True History of the Kelly Gang (dir. Justin Kurzel, Australia, 2019)
From the Peter Carey novel of the same name, this revisionist history of the famed Australian bushranger features not one but two New Zealand connections, with Thomasin McKenzie and singer Marlon Williams both featuring.

The Last Wave (dir. Peter Weir, Australia, 1977)
A second Australian outing, this time from Weir's 1970s creative peak (although I'll always admire the hell out of 2003's Master & Commander: The Far Side of the World), this nightmarish vision of gothic Outback mysticism sounds intriguing and just a little bit bonkers. 

Once Were Brothers: Robbie Robertson & The Band (dir. Daniel Roher, Canada, 2019)
While I haven't seen the Levon Helm-centred Ain't In it For My Health, this documentary will be a wonderful counterpart to the astonishing musical experience of Scorsese's The Last Waltz (1978), giving the marvelously talented Robbie Robertson his perspective on this fractious, beautiful legacy of the groundbreaking and hugely influential (mostly) Canadian legends, The Band. 

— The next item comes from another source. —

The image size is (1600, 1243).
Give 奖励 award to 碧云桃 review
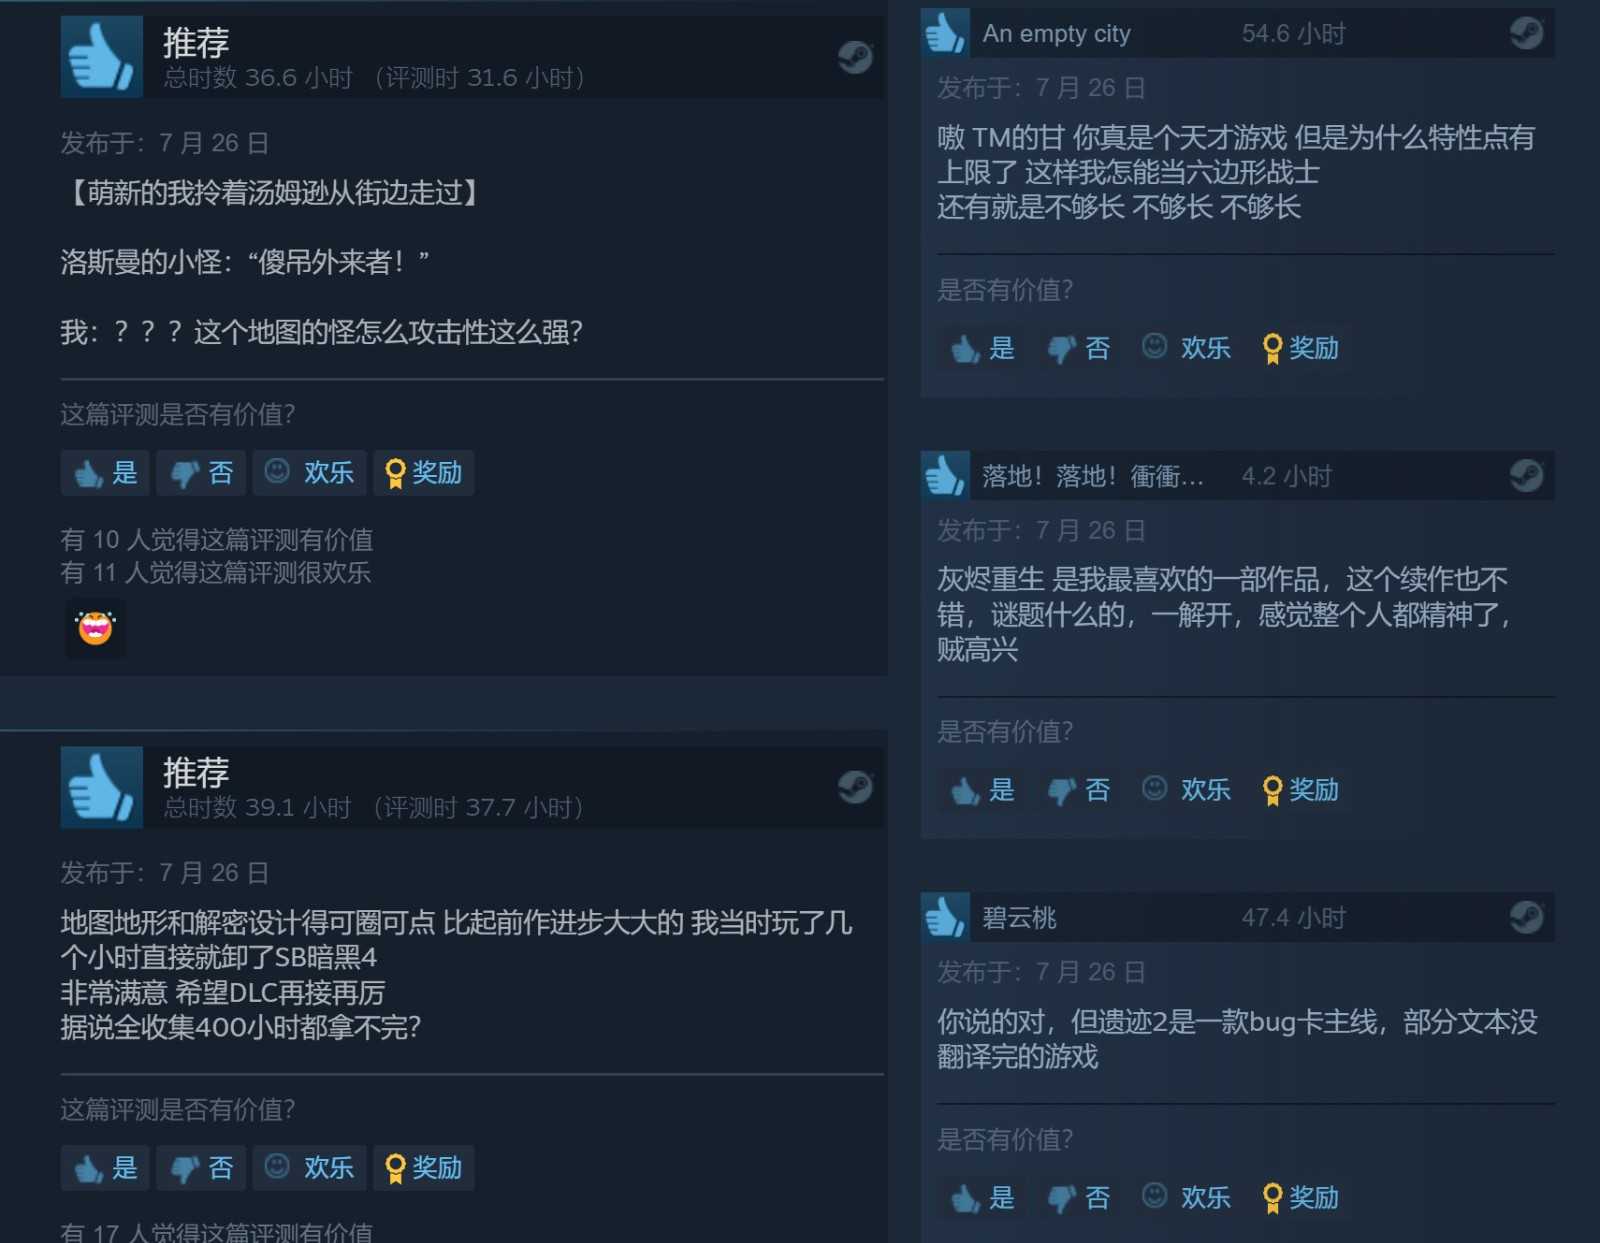coord(1300,1197)
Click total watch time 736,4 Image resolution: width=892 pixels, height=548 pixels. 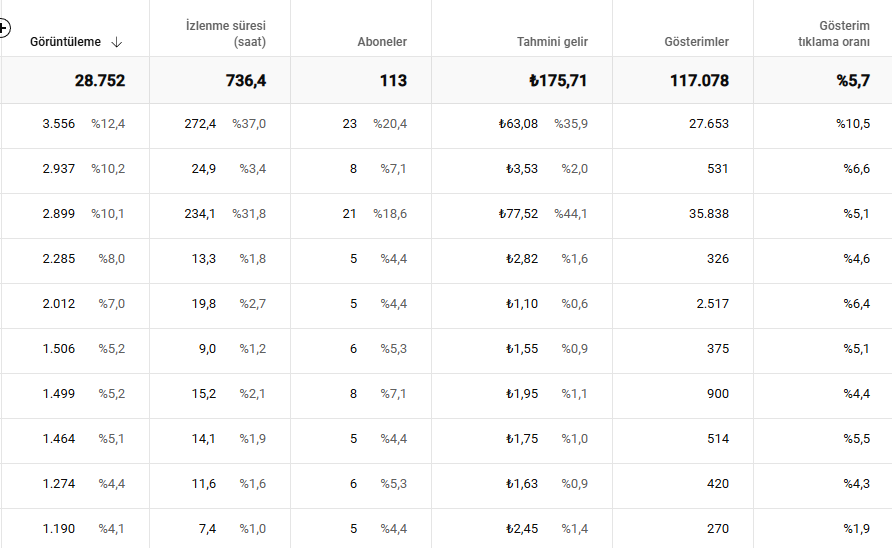point(246,80)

The County (Héraðið) (dir. Grímur Hákonarson, Iceland, 2019) 
You can never have too much Icelandic cinema, and this woman-against-the-world tale from the icy countryside sounds like the perfect counterpart to the director's brotherly feuding saga, Rams (2015).     

Online

The Kingmaker (dir. Lauren Greenfield, US/Denmark, 2019)
Illustrating the irredeemable arrogance and unquestioning egocentrism of the now-80-something Imelda Marcos as she discusses her joint reign as the Philippines' First Lady for 21 years, unrepentant and still determined to control 'her' nation through advancing the political career of her son Bongbong.

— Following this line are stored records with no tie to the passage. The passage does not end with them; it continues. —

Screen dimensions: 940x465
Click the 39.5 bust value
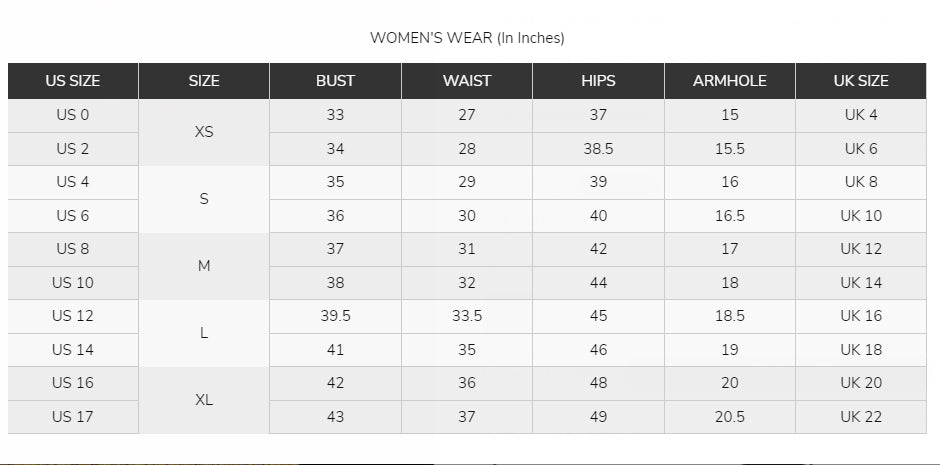(x=335, y=316)
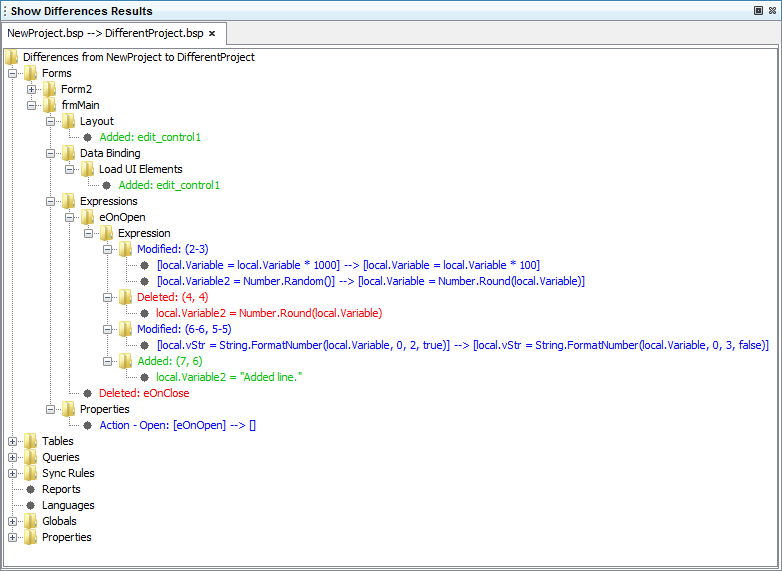Click the root Differences folder icon
782x571 pixels.
click(x=12, y=57)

The Unknown Saint (dir. Alaa Eddine Aljem, France/Morocco, 2019)
In what sounds like a perfect set-up, a Moroccan petty criminal returns after a jail sentence to dig up a stash of wealth, only to discover a massive shrine erected atop his hastily-dug treasure trove.

A Year Full of Drama (Aasta täis draamat) (dir. Marta Pulk, Estonia, 2019)
A documentary crew follows a young Estonian competition-winner as she takes up the challenge of a year of theatre-reviewing, having never before seen a play.

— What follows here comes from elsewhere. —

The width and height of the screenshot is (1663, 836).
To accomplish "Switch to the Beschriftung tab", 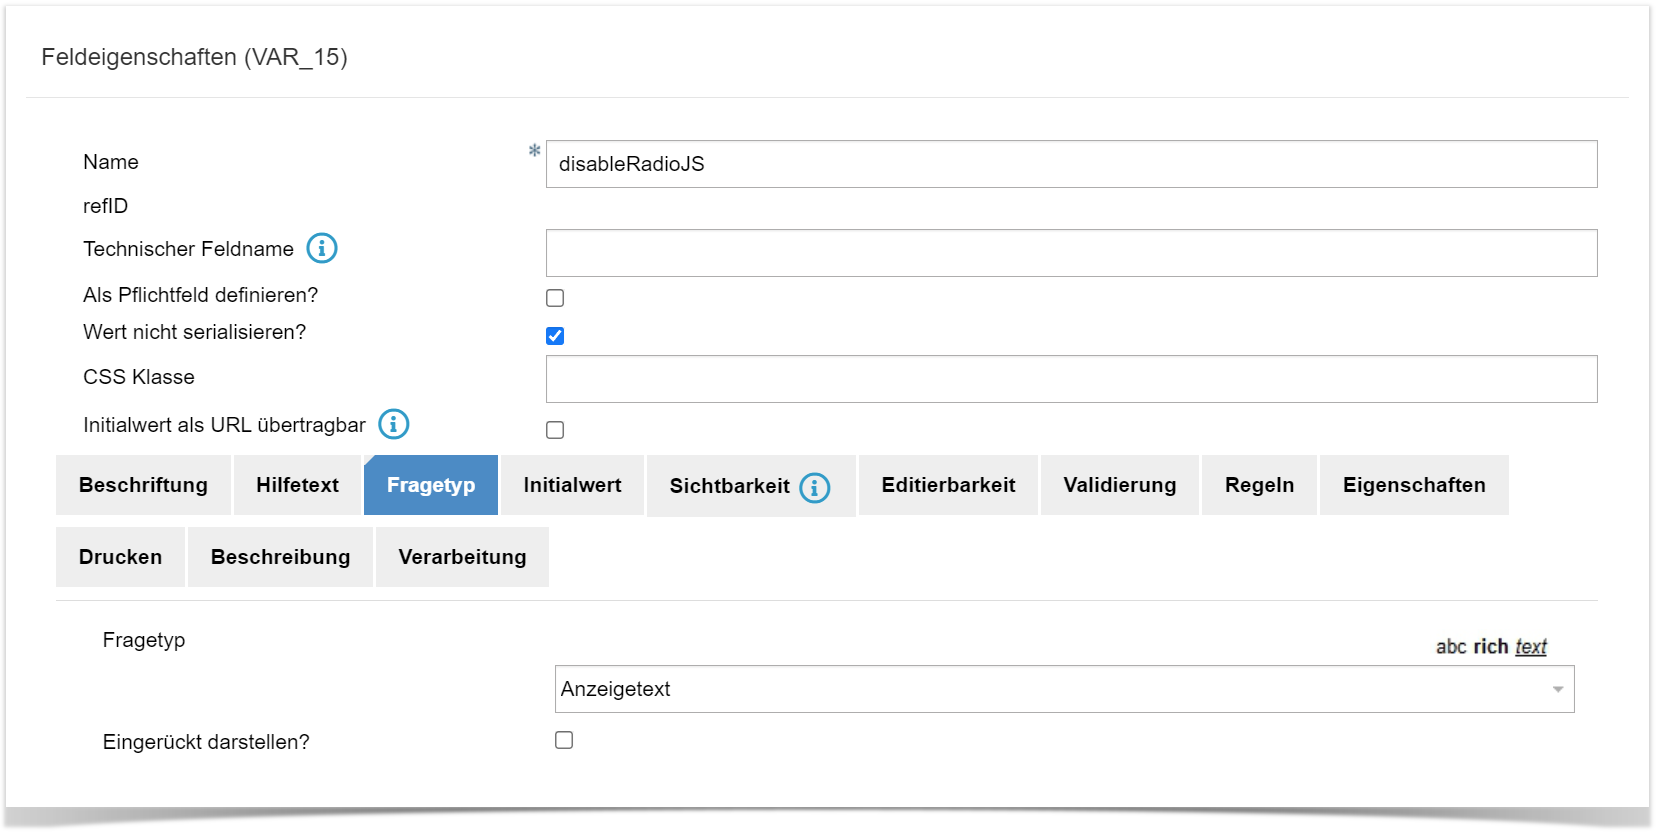I will point(143,485).
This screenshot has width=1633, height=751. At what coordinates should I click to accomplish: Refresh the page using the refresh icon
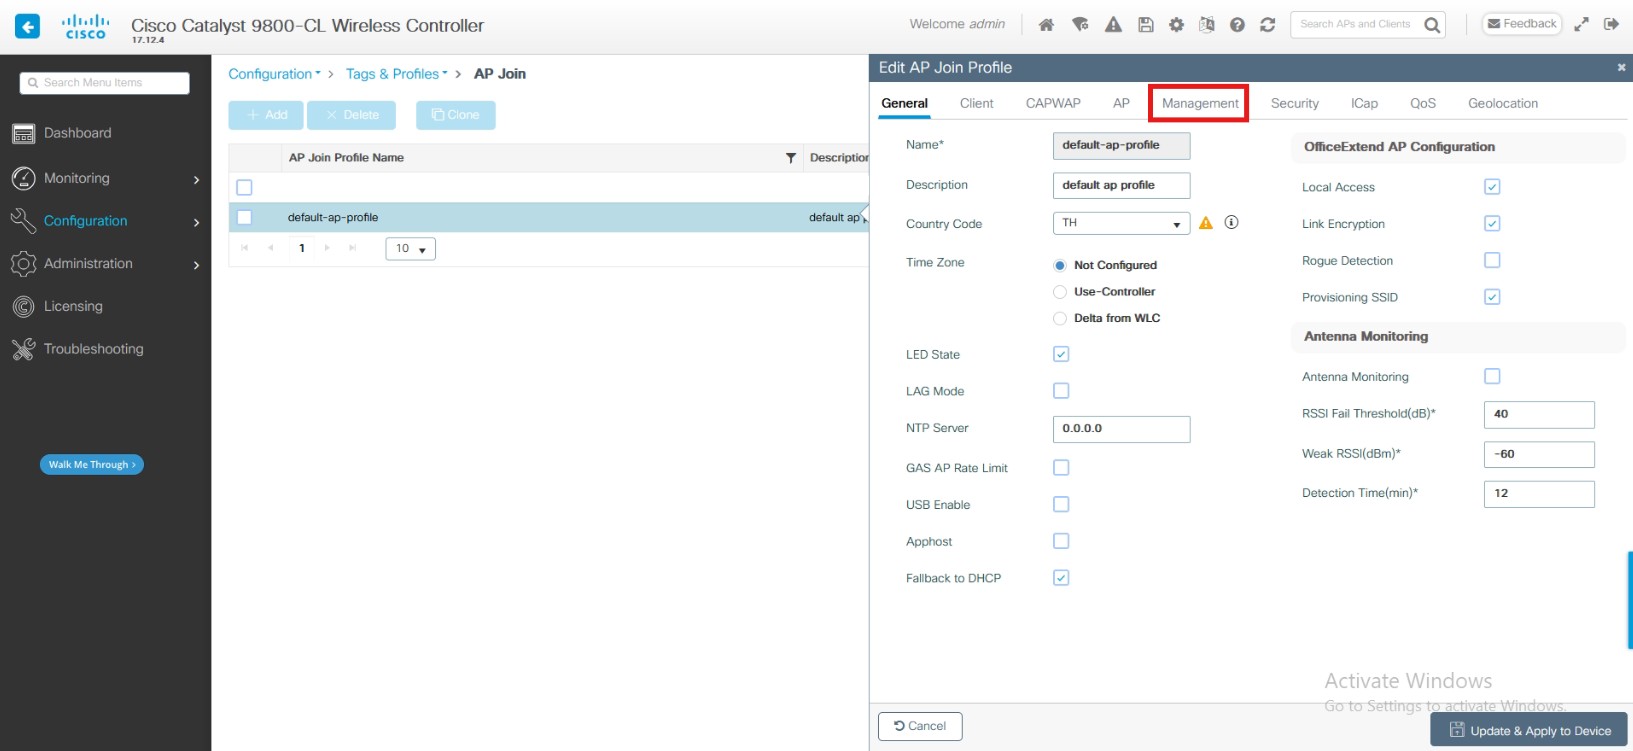(1267, 25)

Kubrick by Kubrick (dir. Gregory Monro, France, 2020)
Taking advantage of unprecedented access to tapes of the director in conversation with French writer Michel Ciment to fill in the many gaps in our understanding of the much-analysed genius director. A fine addition to my Kubrick completism, having loved Filmworker and amazing Kubrick exhibitions in New York and London. 

Dinner in America (dir. Adam Rehmeier, US, 2020)
A crowd-pleasing 1990s-set suburban outsider girl-meets-boy epic with supporting cast work from Lea Thompson and Mary Lynn Rajskub sounds right up my alley.